Ainda que em fase técnica, este estudo de viabilidade merece uma leitura atenta, serena e responsável.
Vejamos… já não estamos perante um gesto simbólico nem perante mera retórica de cooperação. A decisão de avançar com um estudo estruturado, apoiado por peritos especializados e por um calendário definido, revela, finalmente, a intenção de avaliar, com rigor, a possibilidade de dotar a Macaronésia, Açores, Madeira, Canárias e Cabo Verde, de um instrumento jurídico e operativo comum.

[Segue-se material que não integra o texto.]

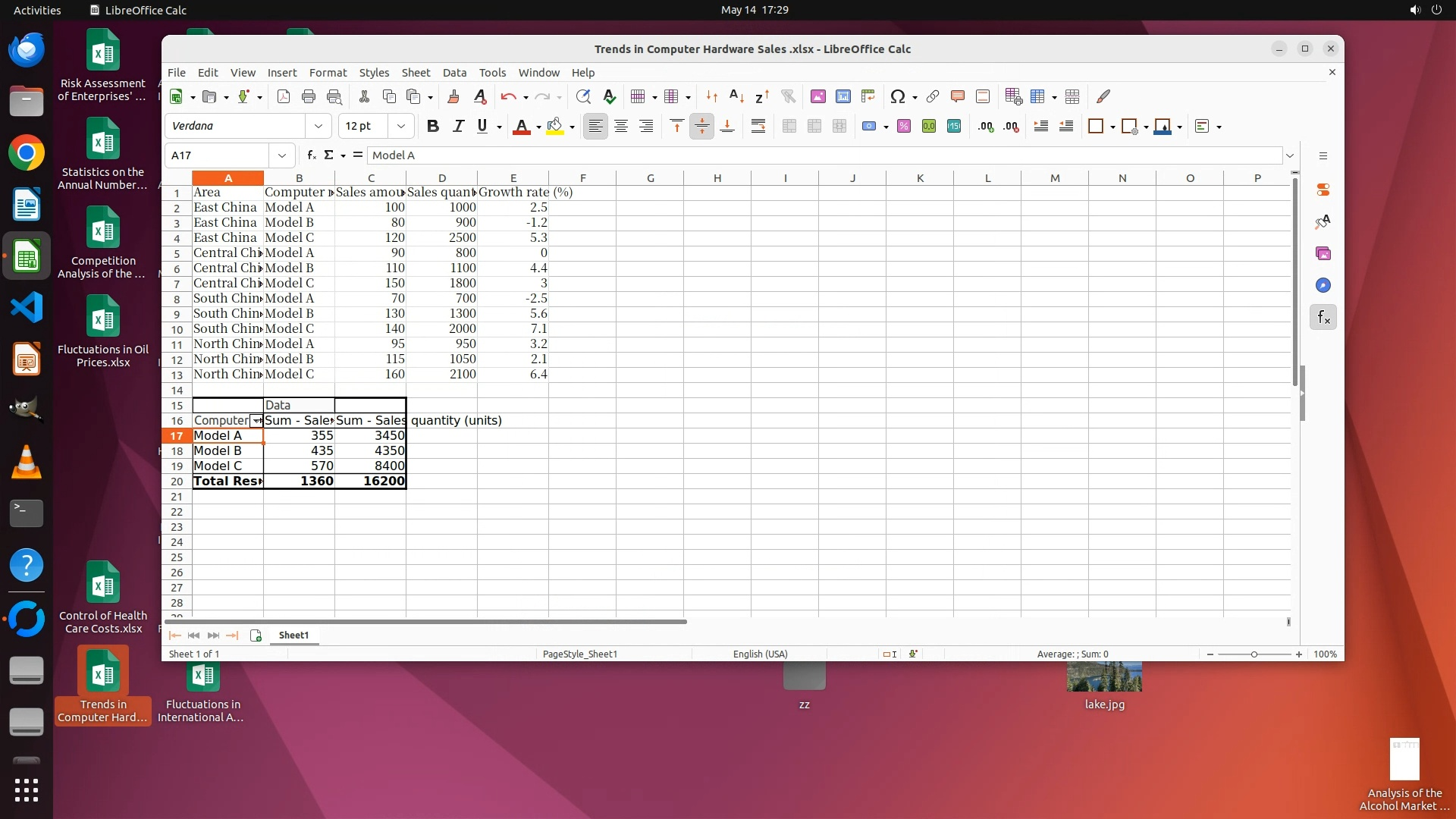Insert a chart using the toolbar icon

coord(843,96)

É aqui que este processo ganha verdadeiro significado político. A Macaronésia tem sido, durante demasiado tempo, evocada como conceito cultural ou geográfico, com reduzida correspondência em estruturas capazes de transformar afinidades em ação concreta. Um AECT representa precisamente o contrário: cooperação estável, governação partilhada, capacidade de planeamento e acesso articulado aos instrumentos europeus.
A Associação de Promoção da Macaronésia da Madeira - APMM tem defendido, de forma consistente, que a força deste espaço atlântico reside na sua coesão. Esta iniciativa confirma um ponto essencial; isoladamente, cada região, é mais vulnerável; em conjunto, a Macaronésia ganha escala política, relevância estratégica e maior capacidade negocial, nomeadamente no quadro das Regiões Ultraperiféricas, conforme reiterei aqui recentemente.

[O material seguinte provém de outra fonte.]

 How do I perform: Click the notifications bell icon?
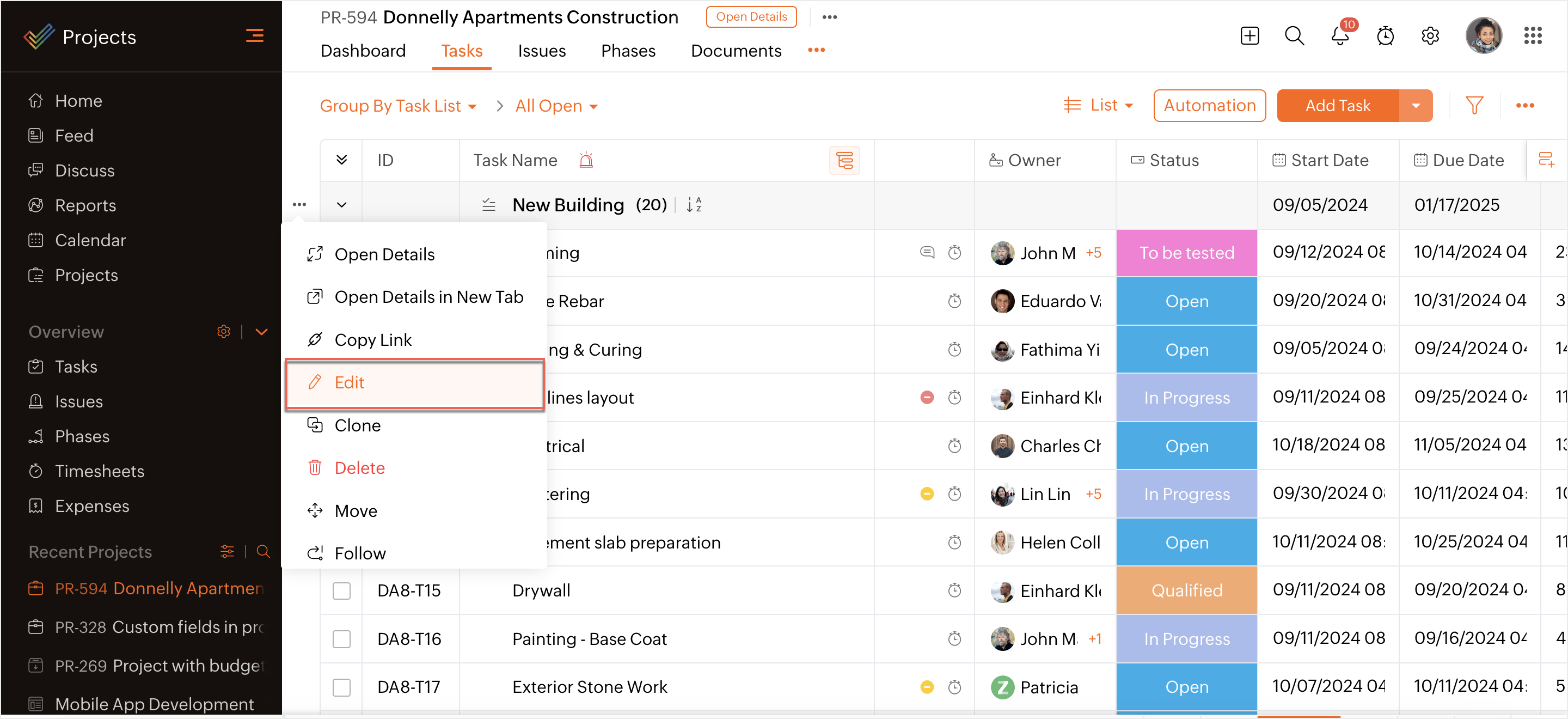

Importa sublinhar que se trata de um processo exigente. Um AECT não se constrói sem vontade política, alinhamento institucional e compromisso continuado entre os parceiros. A experiência demonstra que a fragmentação enfraquece até os princípios mais bem fundamentados.

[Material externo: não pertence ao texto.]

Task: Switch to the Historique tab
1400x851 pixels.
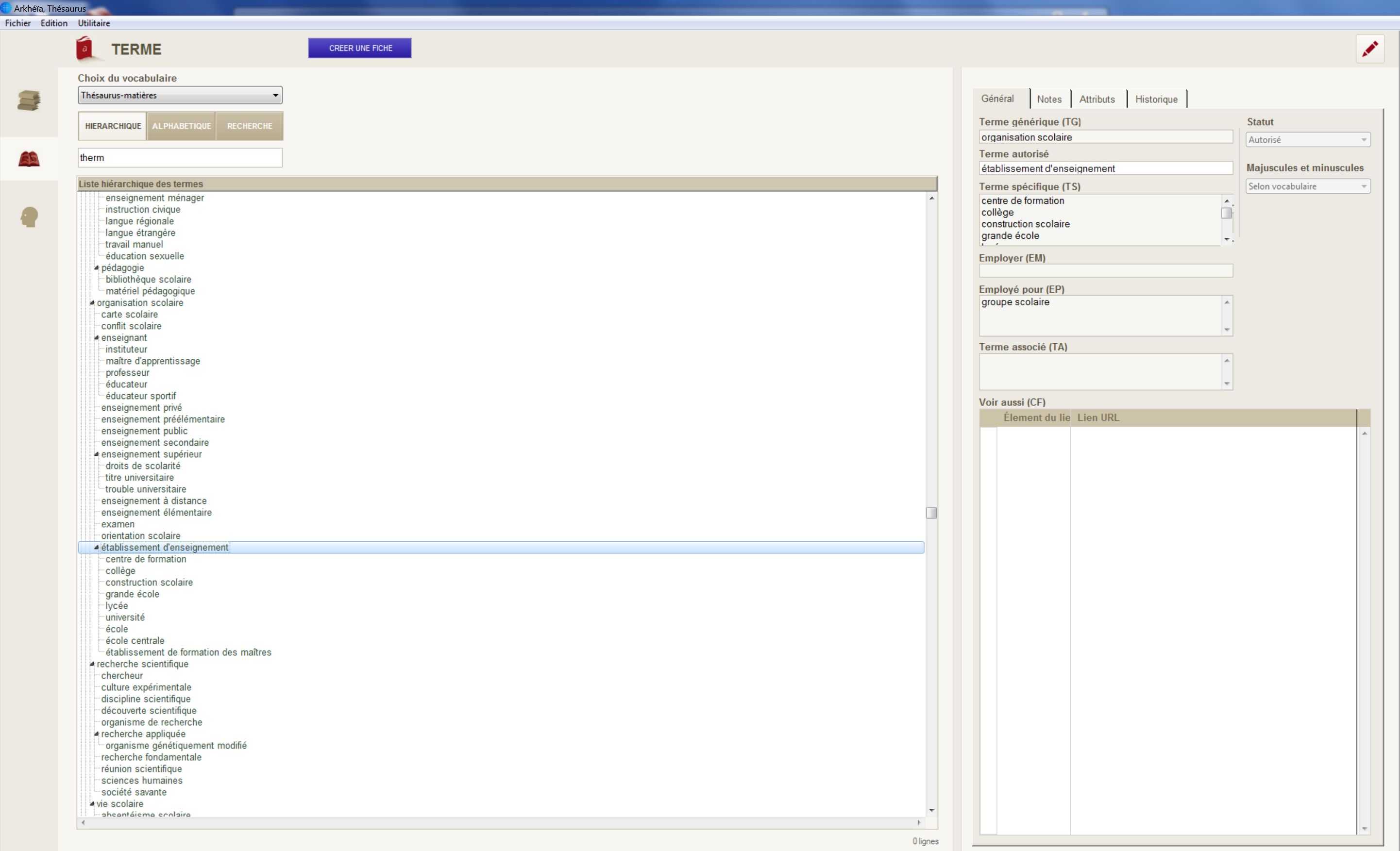Action: (x=1156, y=98)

Ainda assim, esta fase de estudo abre uma janela de oportunidade rara. Se for acompanhada com inteligência e sentido estratégico, poderá marcar a passagem da Macaronésia do plano das intenções para o plano das decisões. Se for desperdiçada, será apenas mais uma oportunidade perdida num Atlântico que não pode continuar a pensar-se aos pedaços.
A Macaronésia é um diamante por polir.